**Tarefas**
A. Transcreva o texto sobre a previdência fechada desde "É notório que" até "da Constituição (CF/88).", incluindo esse final.
B. Diga se cada afirmação abaixo está de acordo com o texto sobre a previdência fechada, respondendo sim ou não e citando as palavras do texto que decidem a questão.
(i) A contribuição dos empregadores é o principal pilar do regime de previdência complementar.
(ii) No caso dos servidores públicos, o empregador pode contribuir com R$ 2 para cada R$ 1 do trabalhador.
(iii) As despesas da Previdência ocupam uma parte pequena do orçamento público.

**Trecho do documento**
────────────────

O fomento da previdência fechada _ Arnaldo Lima
Edição 370
A Previdência é um tema apaixonante, pois abrange todas as funções do setor público na economia: estabilização macroeconômica, eficiência alocativa e distribuição de renda. Nesse contexto, todos os governantes precisam se debruçar sobre os desafios financeiros e atuariais da Previdência, pois tais despesas ocupam parte relevante do orçamento público, o que torna o regime previdenciário a maior referência para o custo de oportunidade de alocar recursos em outras políticas públicas.
É notório que a contribuição dos empregadores em reconhecimento ao esforço contributivo dos seus empregados é o principal pilar do regime de previdência complementar (RPC), pois significa uma rentabilidade mensal de 100% nos casos em que a contribuição paritária é feita na proporção de R$ 1 patronal para cada R$ 1 dos trabalhadores, que é o limite máximo permitido no caso dos servidores públicos, conforme dispõe o §3º do art. 202 da Constituição (CF/88).

────────────────

**Amostra dos dados**
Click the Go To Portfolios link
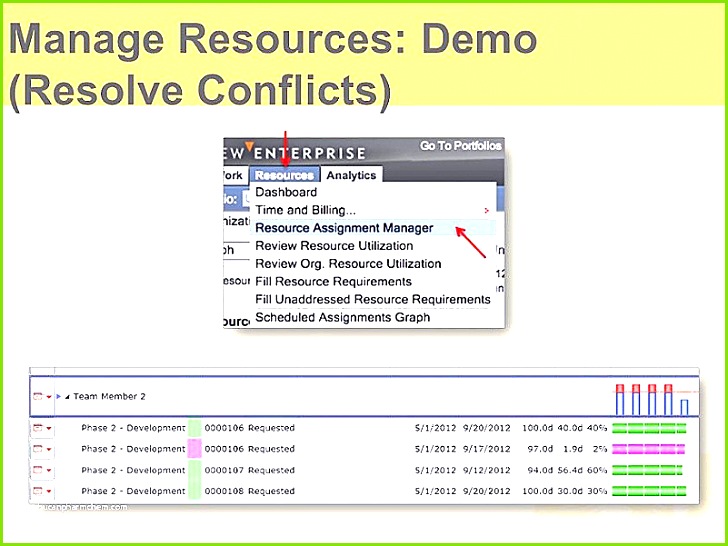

────────────────

**Respostas por tarefa**
A.
É notório que a contribuição dos empregadores em reconhecimento ao esforço contributivo dos seus empregados é o principal pilar do regime de previdência complementar (RPC), pois significa uma rentabilidade mensal de 100% nos casos em que a contribuição paritária é feita na proporção de R$ 1 patronal para cada R$ 1 dos trabalhadores, que é o limite máximo permitido no caso dos servidores públicos, conforme dispõe o §3º do art. 202 da Constituição (CF/88).

B.
(i) Sim: "a contribuição dos empregadores em reconhecimento ao esforço contributivo dos seus empregados é o principal pilar do regime de previdência complementar (RPC)".
(ii) Não: "R$ 1 patronal para cada R$ 1 dos trabalhadores, que é o limite máximo permitido no caso dos servidores públicos".
(iii) Não: "tais despesas ocupam parte relevante do orçamento público".